→ **PROMPT**
Copy exactly the line containing "Task: Open the More Details link" and all the lines that follow it to the end of the records, minus the pictures.

§

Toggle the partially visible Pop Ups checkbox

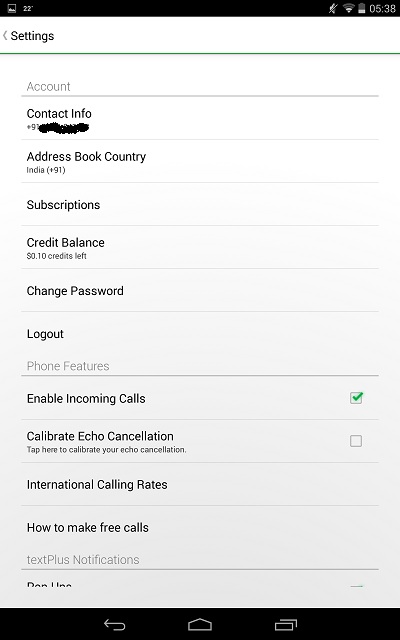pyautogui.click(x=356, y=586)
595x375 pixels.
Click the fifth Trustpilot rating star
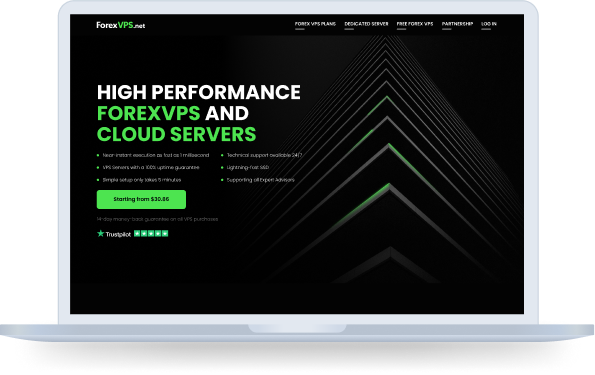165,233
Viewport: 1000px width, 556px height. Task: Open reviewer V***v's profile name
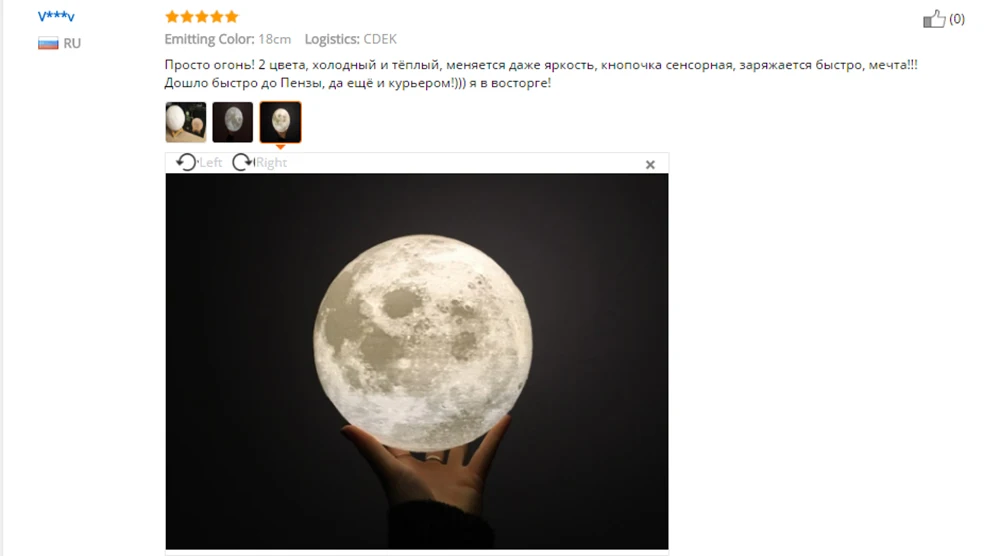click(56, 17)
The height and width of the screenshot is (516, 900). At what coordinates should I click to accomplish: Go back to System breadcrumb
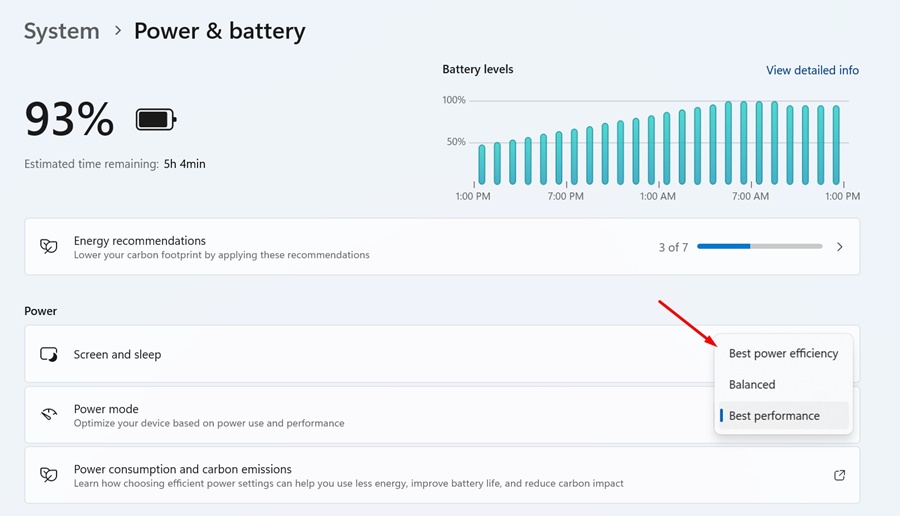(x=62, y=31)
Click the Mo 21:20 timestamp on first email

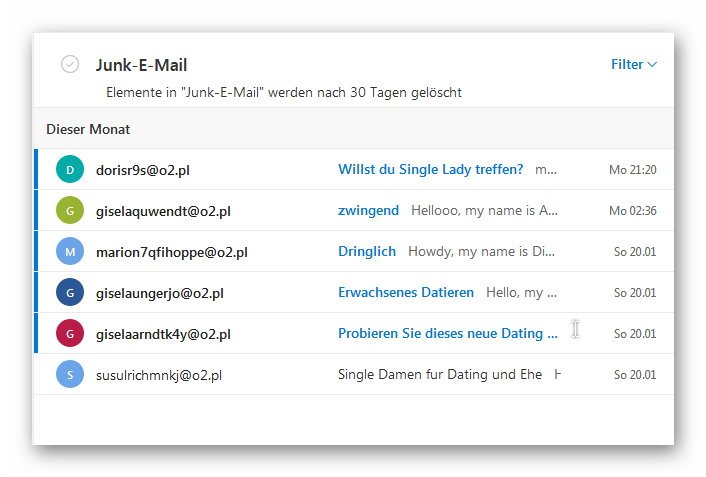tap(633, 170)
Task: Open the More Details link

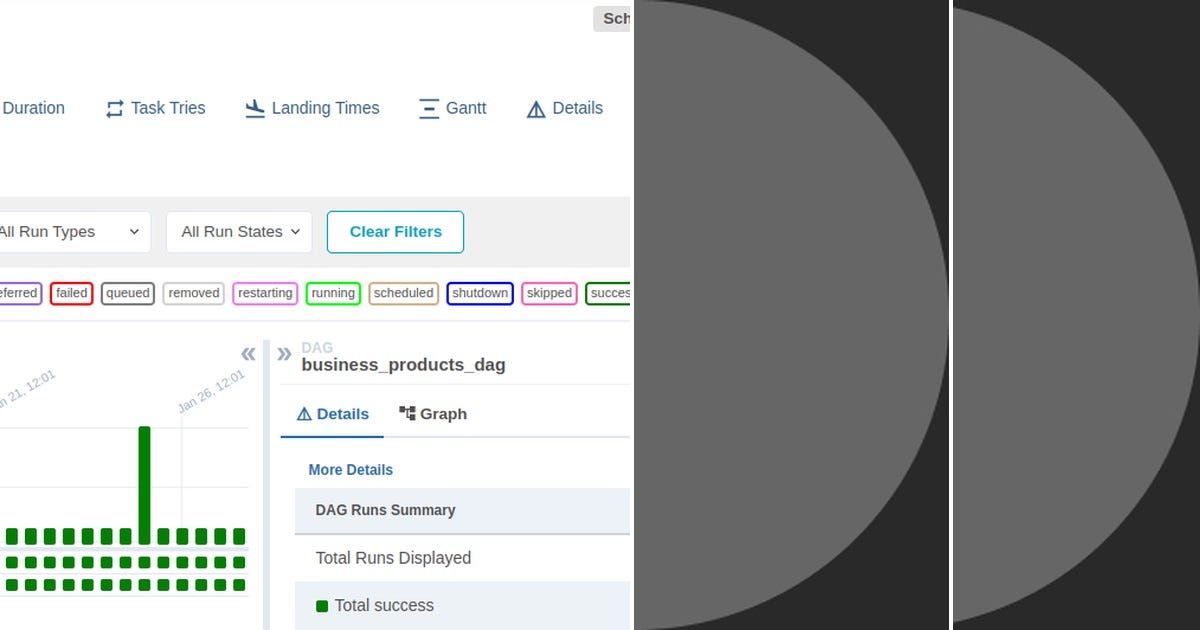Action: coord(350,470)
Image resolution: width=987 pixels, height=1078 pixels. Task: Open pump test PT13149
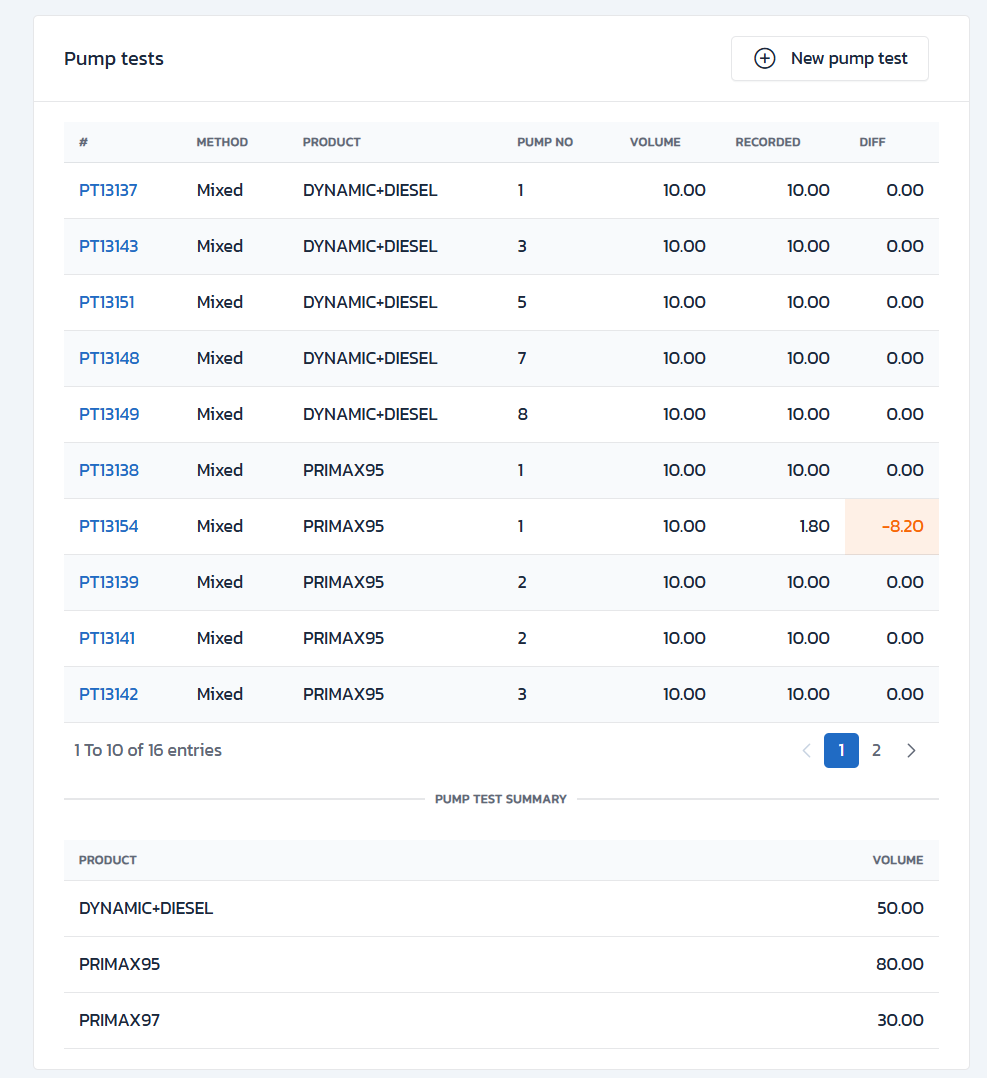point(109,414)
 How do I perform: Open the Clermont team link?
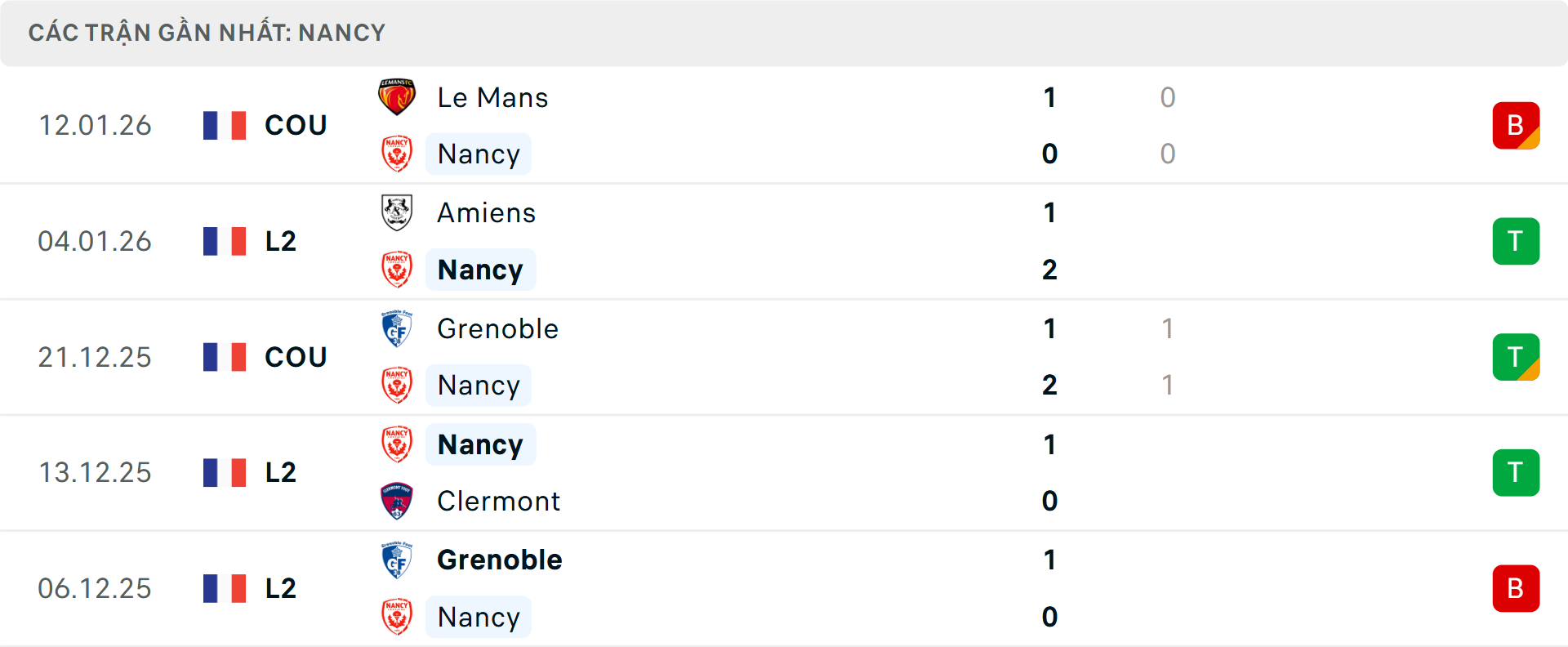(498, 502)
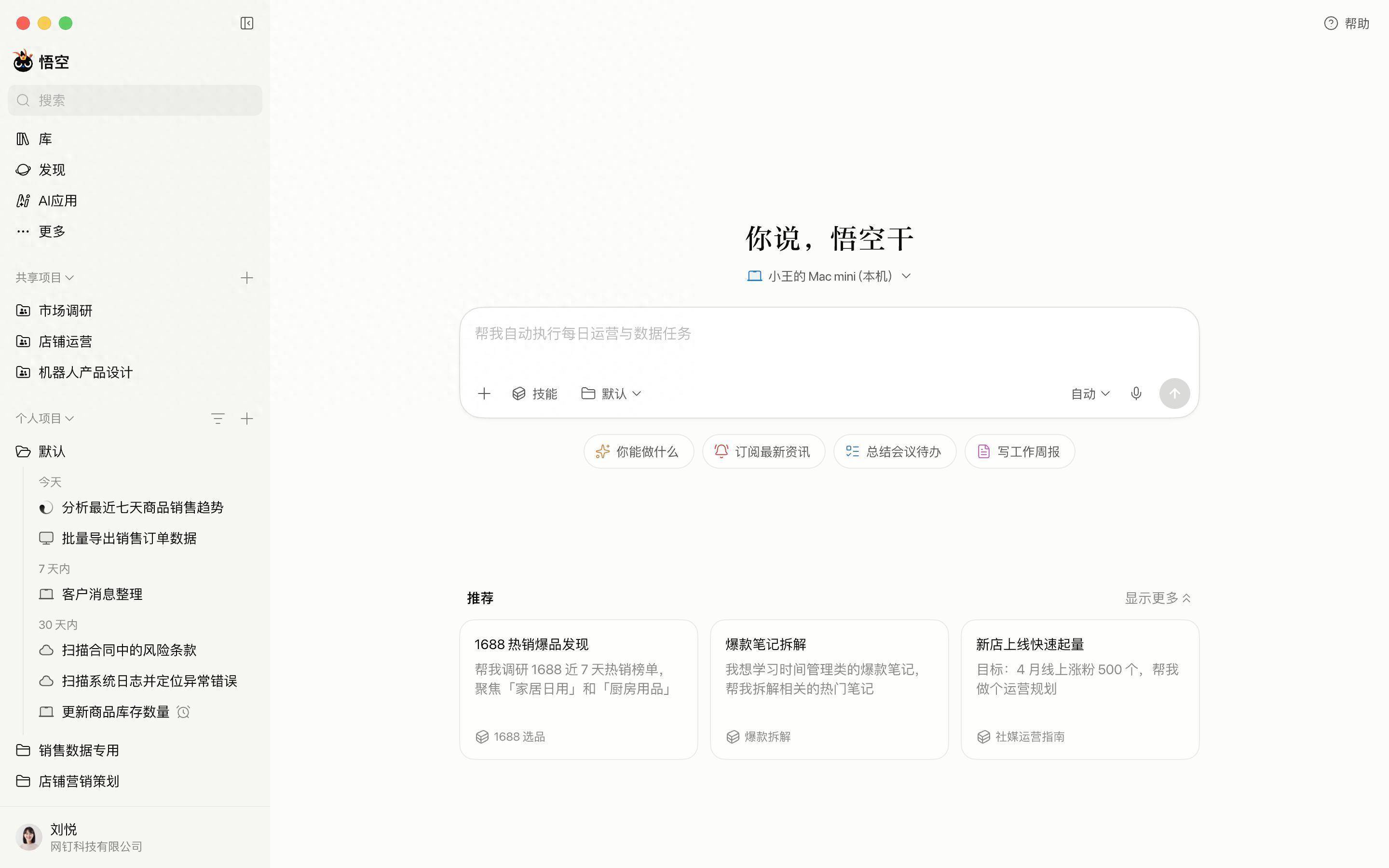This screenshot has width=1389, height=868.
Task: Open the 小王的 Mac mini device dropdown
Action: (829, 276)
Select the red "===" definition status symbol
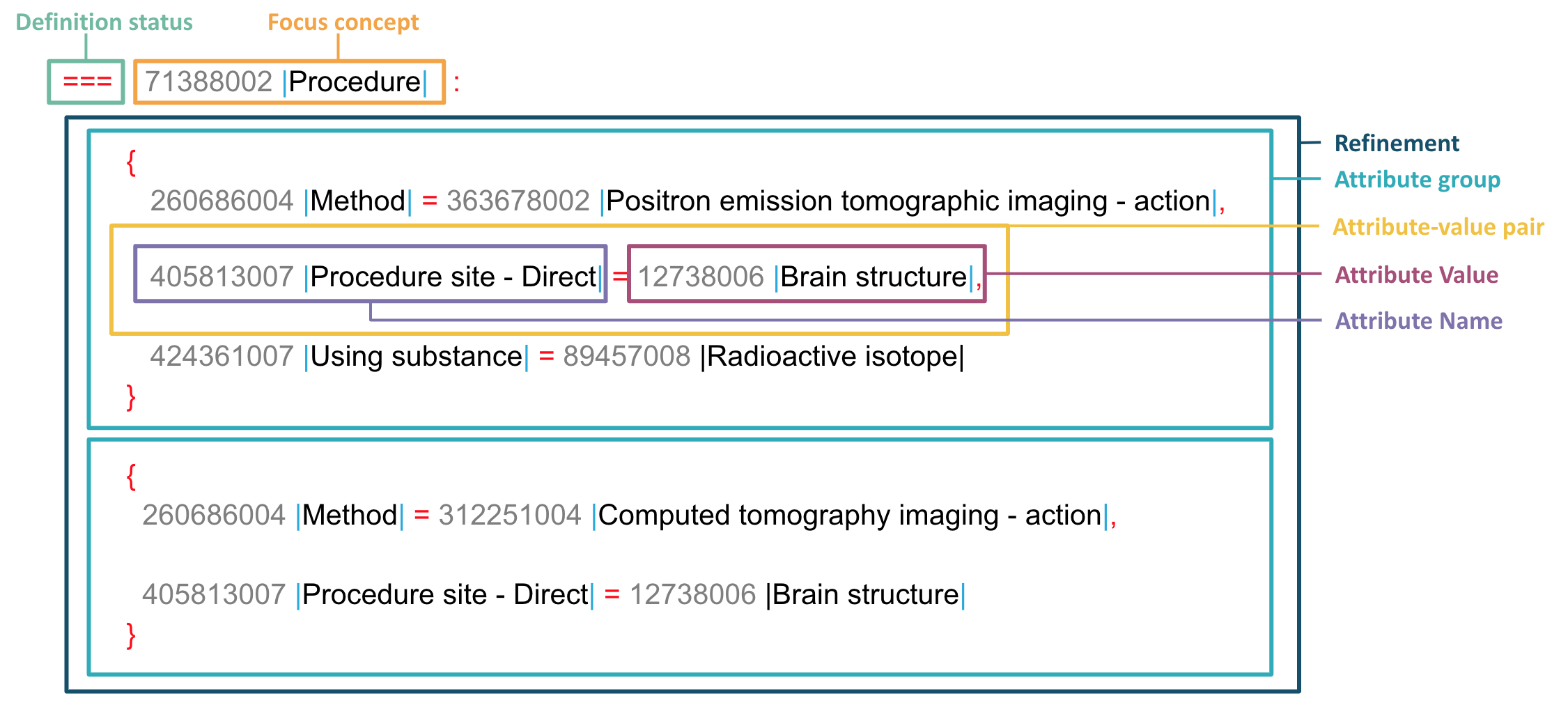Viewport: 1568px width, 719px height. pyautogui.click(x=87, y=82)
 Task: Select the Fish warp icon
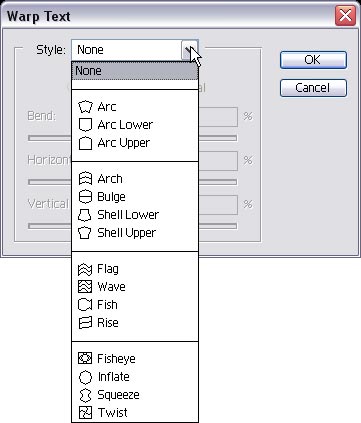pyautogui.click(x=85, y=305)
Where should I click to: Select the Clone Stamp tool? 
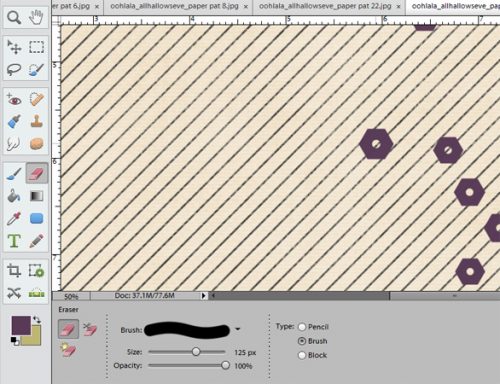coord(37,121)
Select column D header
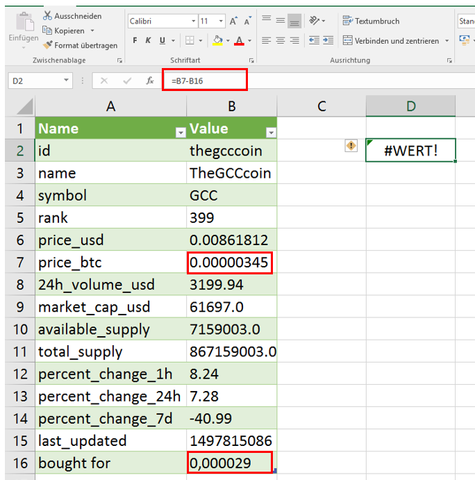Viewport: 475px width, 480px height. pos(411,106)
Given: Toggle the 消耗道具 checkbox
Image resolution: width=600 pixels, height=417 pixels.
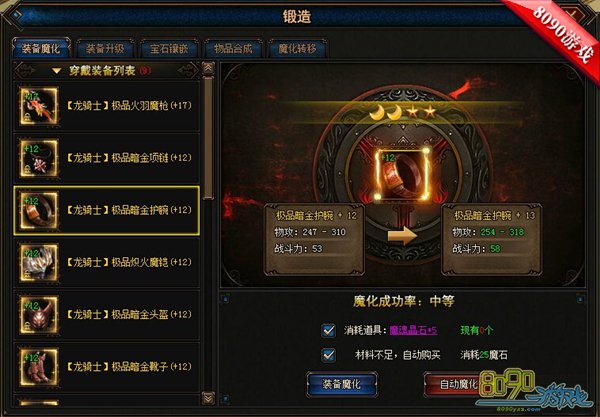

§

→ **SOLUTION TO THE PROBLEM**
Task: Open the More Details link

Action: coord(350,470)
Image resolution: width=987 pixels, height=1078 pixels. Task: Open pump test PT13149
point(109,414)
 How do I perform: Open the Clermont team link?
(498, 502)
This screenshot has width=1389, height=868.
Task: Open the 小王的 Mac mini device dropdown
Action: (829, 276)
Select the red "===" definition status symbol
Viewport: 1568px width, 719px height. pyautogui.click(x=87, y=82)
 Task: Select the Fish warp icon
pyautogui.click(x=85, y=305)
Where should I click to: Select the Clone Stamp tool? 
coord(37,121)
Select column D header
Viewport: 475px width, 480px height. pos(411,106)
Given: Toggle the 消耗道具 checkbox
Image resolution: width=600 pixels, height=417 pixels.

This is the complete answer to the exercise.